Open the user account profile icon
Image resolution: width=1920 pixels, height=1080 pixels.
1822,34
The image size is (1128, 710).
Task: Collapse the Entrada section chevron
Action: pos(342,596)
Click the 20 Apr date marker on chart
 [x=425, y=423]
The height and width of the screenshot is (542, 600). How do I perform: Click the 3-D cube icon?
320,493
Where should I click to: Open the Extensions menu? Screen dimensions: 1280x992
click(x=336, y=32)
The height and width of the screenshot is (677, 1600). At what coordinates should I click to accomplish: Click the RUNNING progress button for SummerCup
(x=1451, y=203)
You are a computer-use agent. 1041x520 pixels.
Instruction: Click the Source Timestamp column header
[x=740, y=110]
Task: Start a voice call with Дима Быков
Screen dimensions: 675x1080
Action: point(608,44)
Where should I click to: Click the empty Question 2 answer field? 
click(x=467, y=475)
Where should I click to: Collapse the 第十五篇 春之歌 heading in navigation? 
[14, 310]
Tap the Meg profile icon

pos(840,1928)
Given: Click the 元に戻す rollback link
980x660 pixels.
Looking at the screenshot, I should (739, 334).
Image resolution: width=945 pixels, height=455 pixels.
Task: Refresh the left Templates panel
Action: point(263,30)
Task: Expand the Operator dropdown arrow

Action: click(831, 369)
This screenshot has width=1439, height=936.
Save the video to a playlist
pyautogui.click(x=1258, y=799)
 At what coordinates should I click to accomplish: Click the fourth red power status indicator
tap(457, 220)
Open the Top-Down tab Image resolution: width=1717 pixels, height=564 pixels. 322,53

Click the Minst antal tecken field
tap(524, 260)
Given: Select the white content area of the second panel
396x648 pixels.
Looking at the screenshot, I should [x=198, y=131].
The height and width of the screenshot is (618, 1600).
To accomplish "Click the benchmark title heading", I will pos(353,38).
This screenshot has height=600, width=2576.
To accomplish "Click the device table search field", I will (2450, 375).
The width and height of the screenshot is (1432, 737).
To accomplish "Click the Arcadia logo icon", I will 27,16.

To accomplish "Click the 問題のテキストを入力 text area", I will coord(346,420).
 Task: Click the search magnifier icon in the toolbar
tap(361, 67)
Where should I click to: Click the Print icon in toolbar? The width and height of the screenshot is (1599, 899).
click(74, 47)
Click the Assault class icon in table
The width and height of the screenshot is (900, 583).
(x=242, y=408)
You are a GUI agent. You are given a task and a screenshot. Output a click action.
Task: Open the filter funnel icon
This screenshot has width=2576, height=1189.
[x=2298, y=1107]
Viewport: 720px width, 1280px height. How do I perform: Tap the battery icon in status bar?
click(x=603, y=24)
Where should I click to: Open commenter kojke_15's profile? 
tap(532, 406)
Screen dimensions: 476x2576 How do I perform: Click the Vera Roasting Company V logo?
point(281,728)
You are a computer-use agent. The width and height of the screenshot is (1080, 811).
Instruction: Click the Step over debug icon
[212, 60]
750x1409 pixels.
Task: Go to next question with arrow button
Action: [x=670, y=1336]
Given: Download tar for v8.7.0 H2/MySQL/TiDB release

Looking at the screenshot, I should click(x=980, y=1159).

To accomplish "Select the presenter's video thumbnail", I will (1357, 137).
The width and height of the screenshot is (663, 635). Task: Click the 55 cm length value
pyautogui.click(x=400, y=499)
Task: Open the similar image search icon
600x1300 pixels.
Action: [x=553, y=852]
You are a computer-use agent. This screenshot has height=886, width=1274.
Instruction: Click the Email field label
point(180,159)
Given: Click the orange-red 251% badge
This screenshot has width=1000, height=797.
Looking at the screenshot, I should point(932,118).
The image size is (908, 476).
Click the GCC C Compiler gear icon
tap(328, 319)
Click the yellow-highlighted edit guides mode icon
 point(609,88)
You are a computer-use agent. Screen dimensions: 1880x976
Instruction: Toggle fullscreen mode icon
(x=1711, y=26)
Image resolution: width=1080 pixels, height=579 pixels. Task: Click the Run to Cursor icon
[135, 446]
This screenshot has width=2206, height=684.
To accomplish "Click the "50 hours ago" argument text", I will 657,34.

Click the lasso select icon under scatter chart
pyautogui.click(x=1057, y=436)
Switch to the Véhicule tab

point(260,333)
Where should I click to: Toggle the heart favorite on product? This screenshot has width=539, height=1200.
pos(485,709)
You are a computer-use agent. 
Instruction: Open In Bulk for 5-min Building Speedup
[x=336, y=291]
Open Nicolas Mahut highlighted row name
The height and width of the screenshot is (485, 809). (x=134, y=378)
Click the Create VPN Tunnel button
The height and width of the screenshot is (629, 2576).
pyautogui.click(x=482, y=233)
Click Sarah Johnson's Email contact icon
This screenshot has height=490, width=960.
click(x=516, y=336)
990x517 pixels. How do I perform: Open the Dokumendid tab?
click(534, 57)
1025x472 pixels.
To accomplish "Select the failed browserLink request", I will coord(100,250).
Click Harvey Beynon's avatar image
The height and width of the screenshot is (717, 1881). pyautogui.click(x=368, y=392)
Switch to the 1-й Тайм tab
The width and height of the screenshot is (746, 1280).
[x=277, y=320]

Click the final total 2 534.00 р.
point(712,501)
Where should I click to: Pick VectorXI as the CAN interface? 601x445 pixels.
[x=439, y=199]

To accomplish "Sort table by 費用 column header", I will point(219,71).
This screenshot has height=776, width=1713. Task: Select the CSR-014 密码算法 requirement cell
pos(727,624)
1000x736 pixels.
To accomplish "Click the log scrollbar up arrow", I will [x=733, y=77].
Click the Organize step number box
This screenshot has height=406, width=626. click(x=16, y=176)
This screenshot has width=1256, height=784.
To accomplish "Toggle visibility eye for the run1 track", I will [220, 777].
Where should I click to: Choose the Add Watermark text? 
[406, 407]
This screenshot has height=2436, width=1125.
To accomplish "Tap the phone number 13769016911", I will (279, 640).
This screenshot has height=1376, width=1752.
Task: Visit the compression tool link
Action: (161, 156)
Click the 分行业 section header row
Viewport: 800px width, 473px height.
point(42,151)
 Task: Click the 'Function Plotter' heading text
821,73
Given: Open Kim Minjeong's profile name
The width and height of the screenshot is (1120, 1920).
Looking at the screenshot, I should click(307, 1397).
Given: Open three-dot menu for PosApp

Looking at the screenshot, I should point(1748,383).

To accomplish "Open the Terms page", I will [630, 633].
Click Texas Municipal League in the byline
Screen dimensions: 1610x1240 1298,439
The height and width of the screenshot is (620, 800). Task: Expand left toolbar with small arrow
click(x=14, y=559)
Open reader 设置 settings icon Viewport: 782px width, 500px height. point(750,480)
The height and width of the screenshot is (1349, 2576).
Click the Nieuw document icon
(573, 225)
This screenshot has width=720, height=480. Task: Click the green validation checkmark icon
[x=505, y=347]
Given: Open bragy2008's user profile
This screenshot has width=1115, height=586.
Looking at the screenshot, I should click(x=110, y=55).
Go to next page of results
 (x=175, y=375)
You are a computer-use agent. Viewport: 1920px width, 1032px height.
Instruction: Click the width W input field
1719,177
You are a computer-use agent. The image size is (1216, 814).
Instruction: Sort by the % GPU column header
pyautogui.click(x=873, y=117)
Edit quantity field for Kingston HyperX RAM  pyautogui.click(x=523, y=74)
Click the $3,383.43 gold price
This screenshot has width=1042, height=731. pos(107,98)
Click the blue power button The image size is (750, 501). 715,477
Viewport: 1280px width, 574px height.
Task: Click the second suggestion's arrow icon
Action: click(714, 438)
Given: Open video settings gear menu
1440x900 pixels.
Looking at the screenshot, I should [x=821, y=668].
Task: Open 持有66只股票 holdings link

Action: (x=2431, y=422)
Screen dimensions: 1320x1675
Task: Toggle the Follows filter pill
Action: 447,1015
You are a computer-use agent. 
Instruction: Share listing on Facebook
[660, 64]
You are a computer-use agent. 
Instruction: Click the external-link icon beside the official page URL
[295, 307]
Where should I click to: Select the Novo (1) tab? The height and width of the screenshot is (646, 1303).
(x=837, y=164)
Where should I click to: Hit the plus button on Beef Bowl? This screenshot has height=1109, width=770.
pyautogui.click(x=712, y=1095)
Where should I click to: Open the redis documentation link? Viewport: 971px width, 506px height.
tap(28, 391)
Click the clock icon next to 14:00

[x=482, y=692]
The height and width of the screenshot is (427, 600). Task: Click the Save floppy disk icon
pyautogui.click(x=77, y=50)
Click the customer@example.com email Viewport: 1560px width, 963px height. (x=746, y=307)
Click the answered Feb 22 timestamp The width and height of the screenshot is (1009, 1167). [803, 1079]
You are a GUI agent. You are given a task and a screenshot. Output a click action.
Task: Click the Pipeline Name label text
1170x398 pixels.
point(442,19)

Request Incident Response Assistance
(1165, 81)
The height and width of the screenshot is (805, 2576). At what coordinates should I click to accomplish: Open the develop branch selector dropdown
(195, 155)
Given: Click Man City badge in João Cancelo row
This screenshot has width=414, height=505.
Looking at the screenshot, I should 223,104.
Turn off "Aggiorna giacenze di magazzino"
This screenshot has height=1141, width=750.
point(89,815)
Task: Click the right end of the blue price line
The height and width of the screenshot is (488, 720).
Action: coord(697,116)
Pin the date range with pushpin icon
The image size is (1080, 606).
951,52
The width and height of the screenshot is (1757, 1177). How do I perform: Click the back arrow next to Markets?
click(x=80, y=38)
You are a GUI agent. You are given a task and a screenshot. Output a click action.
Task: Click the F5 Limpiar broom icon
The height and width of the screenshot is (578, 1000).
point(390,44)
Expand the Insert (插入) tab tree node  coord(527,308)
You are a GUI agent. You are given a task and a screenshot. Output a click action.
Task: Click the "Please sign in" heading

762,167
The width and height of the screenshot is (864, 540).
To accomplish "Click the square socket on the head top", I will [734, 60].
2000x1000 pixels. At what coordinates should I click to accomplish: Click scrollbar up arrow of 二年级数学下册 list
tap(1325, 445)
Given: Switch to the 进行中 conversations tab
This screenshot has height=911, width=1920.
•••••
_ABOUT THIS EXERCISE_: A count is needed of the lines in the entries that contain "settings". Supply only that number.

_TASK RESPONSE_: 2